| Aim 1 |
In the mask store patch discussion, restate the part from "Can you please" up to and including "(op1_type) == VECTOR_TYPE)", changing "middle-end" to "back-end".
| Aim 2 |
According to the mask store patch discussion, what did bootstrapping and regression testing show?
| Aim 3 |
Resume the mask store patch discussion after the last line shown.

| Provided passage |
· · · ·

On Mon, Nov 30, 2015 at 2:11 PM, Yuri Rumyantsev <ysrum...@gmail.com> wrote:
> Hi All,
>
> Here is a patch for 481.wrf preformance regression for avx2 which is
> sligthly modified mask store optimization. This transformation allows
> perform unpredication for semi-hammock containing masked stores, other
> words if we have a loop like
> for (i=0; i<n; i++)
>   if (c[i]) {
>     p1[i] += 1;
>     p2[i] = p3[i] +2;
>   }
>
> then it will be transformed to
>    if (!mask__ifc__42.18_165 == { 0, 0, 0, 0, 0, 0, 0, 0 }) {
>      vect__11.19_170 = MASK_LOAD (vectp_p1.20_168, 0B, mask__ifc__42.18_165);
>      vect__12.22_172 = vect__11.19_170 + vect_cst__171;
>      MASK_STORE (vectp_p1.23_175, 0B, mask__ifc__42.18_165, vect__12.22_172);
>      vect__18.25_182 = MASK_LOAD (vectp_p3.26_180, 0B, mask__ifc__42.18_165);
>      vect__19.28_184 = vect__18.25_182 + vect_cst__183;
>      MASK_STORE (vectp_p2.29_187, 0B, mask__ifc__42.18_165, vect__19.28_184);
>    }
> i.e. it will put all computations related to masked stores to semi-hammock.
>
> Bootstrapping and regression testing did not show any new failures.

Can you please split out the middle-end support for vector equality compares?

@@ -3448,10 +3448,17 @@ verify_gimple_comparison (tree type, tree op0, tree op1)
       if (TREE_CODE (op0_type) == VECTOR_TYPE
          || TREE_CODE (op1_type) == VECTOR_TYPE)
         {
-          error ("vector comparison returning a boolean");
-          debug_generic_expr (op0_type);
-          debug_generic_expr (op1_type);
-          return true;
+         /* Allow vector comparison returning boolean if operand types
+            are equal and CODE is EQ/NE.  */
+         if ((code != EQ_EXPR && code != NE_EXPR)
+             || !(VECTOR_BOOLEAN_TYPE_P (op0_type)
+                  || VECTOR_INTEGER_TYPE_P (op0_type)))

· · · ·

| Data provided |
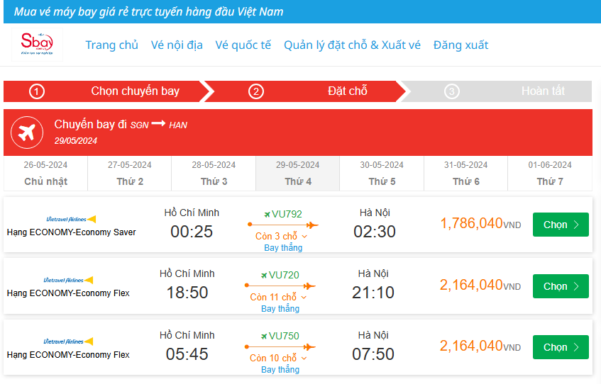Select the 30-05-2024 Thứ 5 date tab
The width and height of the screenshot is (601, 384).
pos(382,174)
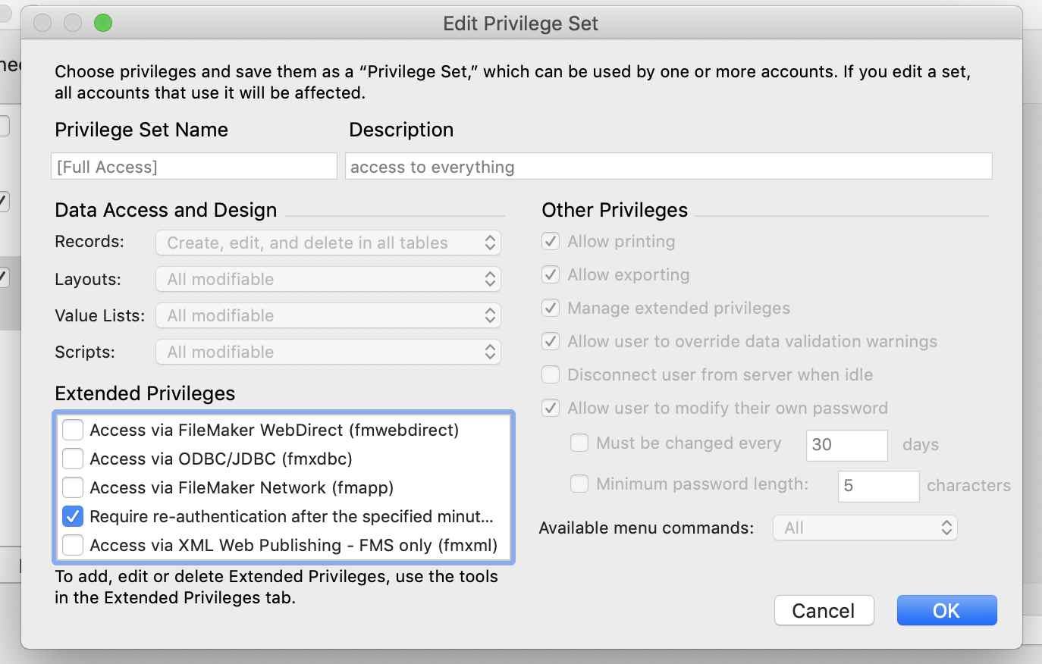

· · · ·

| Final result 1 |
Can you please split out the back-end support for vector equality compares?

@@ -3448,10 +3448,17 @@ verify_gimple_comparison (tree type, tree op0, tree op1)
       if (TREE_CODE (op0_type) == VECTOR_TYPE
          || TREE_CODE (op1_type) == VECTOR_TYPE)

| Final result 2 |
They did not show any new failures.

| Final result 3 |
+           {
+             error ("type mismatch for vector comparison returning a boolean");
+             debug_generic_expr (op0_type);
+             debug_generic_expr (op1_type);
+             return true;
+           }
         }
     }

please merge the conditions with a &&

@@ -13888,6 +13888,25 @@ fold_relational_const (enum tree_code code,
tree type, tree op0, tree op1)

   if (TREE_CODE (op0) == VECTOR_CST && TREE_CODE (op1) == VECTOR_CST)
     {
+      if (INTEGRAL_TYPE_P (type)
+         && (TREE_CODE (type) == BOOLEAN_TYPE
+             || TYPE_PRECISION (type) == 1))
+       {
+         /* Have vector comparison with scalar boolean result.  */
+         bool result = true;
+         gcc_assert (code == EQ_EXPR || code == NE_EXPR);
+         gcc_assert (VECTOR_CST_NELTS (op0) == VECTOR_CST_NELTS (op1));
+         for (unsigned i = 0; i < VECTOR_CST_NELTS (op0); i++)
+           {
+             tree elem0 = VECTOR_CST_ELT (op0, i);
+             tree elem1 = VECTOR_CST_ELT (op1, i);
+             tree tmp = fold_relational_const (code, type, elem0, elem1);
+             result &= integer_onep (tmp);
+         if (code == NE_EXPR)
+           result = !result;
+         return constant_boolean_node (result, type);

... just assumes it is either EQ_EXPR or NE_EXPR.   I believe you want
to change the
guarding condition to just

   if (! VECTOR_TYPE_P (type))

and assert the boolean/precision.  Please also merge the asserts into
one with &&

diff --git a/gcc/tree-ssa-forwprop.c b/gcc/tree-ssa-forwprop.c
index b82ae3c..73ee3be 100644
--- a/gcc/tree-ssa-forwprop.c
+++ b/gcc/tree-ssa-forwprop.c
@@ -373,6 +373,11 @@ combine_cond_expr_cond (gimple *stmt, enum
tree_code code, tree type,

   gcc_assert (TREE_CODE_CLASS (code) == tcc_comparison);

+  /* Do not perform combining it types are not compatible.  */
+  if (TREE_CODE (TREE_TYPE (op0)) == VECTOR_TYPE
+      && !tree_int_cst_equal (TYPE_SIZE (type), TYPE_SIZE (TREE_TYPE (op0))))
+    return NULL_TREE;
+

again, how does this happen?

diff --git a/gcc/tree-vrp.c b/gcc/tree-vrp.c
index e67048e..1605520c 100644
--- a/gcc/tree-vrp.c
+++ b/gcc/tree-vrp.c
@@ -5760,6 +5760,12 @@ register_edge_assert_for (tree name, edge e,
gimple_stmt_iterator si,
                                                &comp_code, &val))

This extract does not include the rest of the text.